Negotiating table has tilted in favor of U.S.

FROM THE LEFT: IRAN

I had the chance this past week to take part in two press meetings with Iran’s new president, Hasan Rouhani, and they left me with several distinct impressions:

  1. He's not here by accident. That is, this Iranian charm offensive is not because Rouhani, unlike his predecessor, went to charm school. Powerful domestic pressures have driven him here.
  2. We are finally going to see a serious, face-to-face negotiation between top Iranian and U.S. diplomats over Iran's nuclear program.
  3. I have no clue and would not dare predict whether these negotiations will lead to a peaceful resolution of the Iranian nuclear crisis.
  4. The fact that we're now going to see serious negotiations raises the stakes considerably. It means that if talks fail, President Obama will face a real choice between military action and permanent sanctions that could help turn Iran into a giant failed state.
  5. Pray that option 2 succeeds.

Iranians have now had enough democracy to know they want more of it, and they’ve had enough Islamic ideology and sanctions to know they want less of them.

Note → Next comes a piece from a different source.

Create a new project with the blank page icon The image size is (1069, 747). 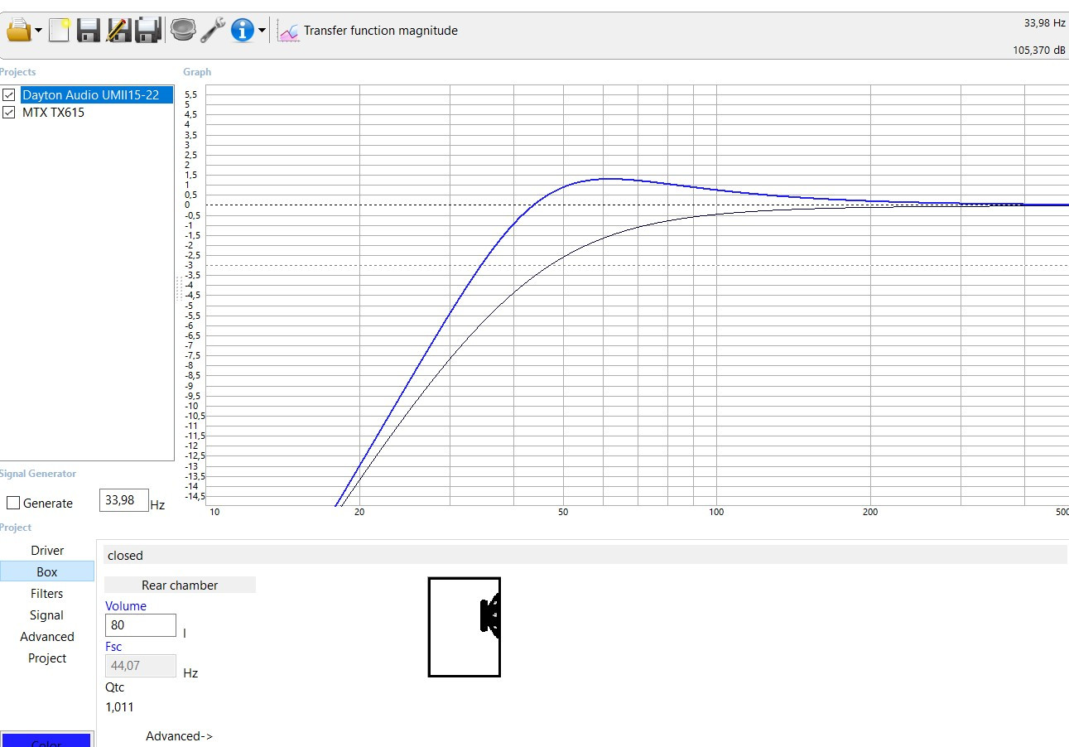(x=59, y=31)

No, Iran’s supreme leader, Ayatollah Ali Khamenei, did not allow Rouhani to win and start negotiations by accident. The power struggle in Iran is no longer just between the Revolutionary Guards and the more pragmatic clerics. The Iranian silent majority is now empowered, and Rouhani’s charm offensive was dictated as much by them as by the supreme leader.

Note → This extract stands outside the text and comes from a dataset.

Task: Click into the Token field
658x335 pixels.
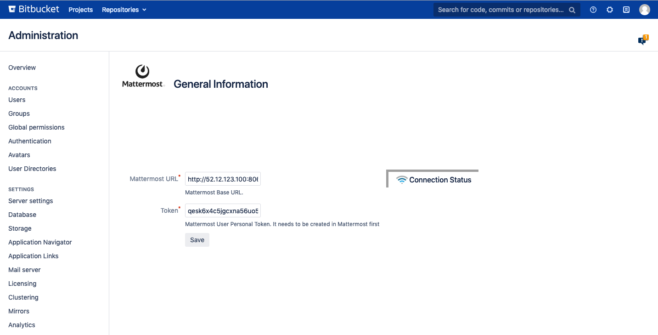Action: [x=223, y=211]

Rouhani is here because Iran’s regime is both overextended and underintegrated.

Ten years ago, America was overextended in the Middle East — mired in Iraq and Afghanistan. Today, Iran’s regime is overextended, expending men and money every day to keep the Syrian regime alive, Hezbollah on its feet in Lebanon and its allies fortified in Iraq and Afghanistan. But while the regime is overextended, Iranians under age 30 — some 60 percent of the population — feel underintegrated with the rest of the world. They want to be able to study, work and travel in — and listen to music, read books and watch films from — the rest of the world. That means lifting sanctions.

The fact that Rouhani could not shake Obama’s hand because he feared a photo-op would be used against him by hard-line Revolutionary Guards back home — before he had gains to show for it — tells us how hard it will be to reach the only kind of nuclear deal Obama can sign on to. That is one that affirms Iran’s right to produce fuel for civilian nuclear power, but with a nuclear enrichment infrastructure small enough, and international oversight and safeguards stringent enough, that a quick breakout to a bomb would be impossible.

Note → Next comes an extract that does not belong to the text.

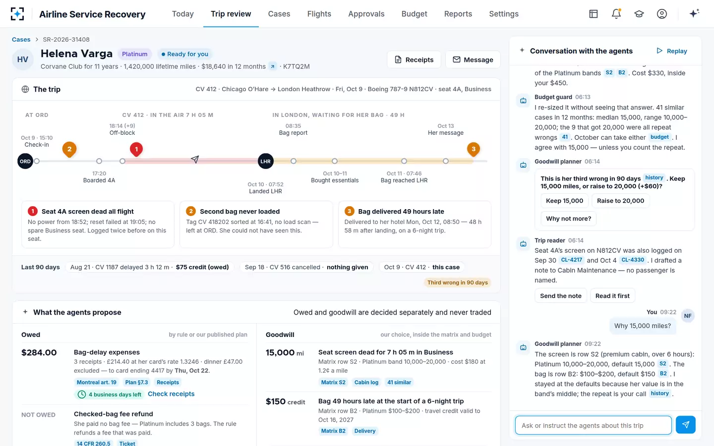The height and width of the screenshot is (446, 714).
Task: Open the external link arrow beside 12 months spend
Action: (273, 66)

Geopolitics is all about leverage: who’s got it and who doesn’t. Today, the negotiating table is tilted our way. That is to Obama’s credit. We should offer Iranians a deal that accedes to their desire for civilian nuclear power and thus affirms their scientific prowess while insisting on a foolproof inspection regime. We can accept that deal, but can they? I don’t know. But if we put it on the table and make it public, so the Iranian people also get a vote, you’ll see real politics break out there, and it won’t merely be about the quality of Iran’s nuclear program but about quality of life.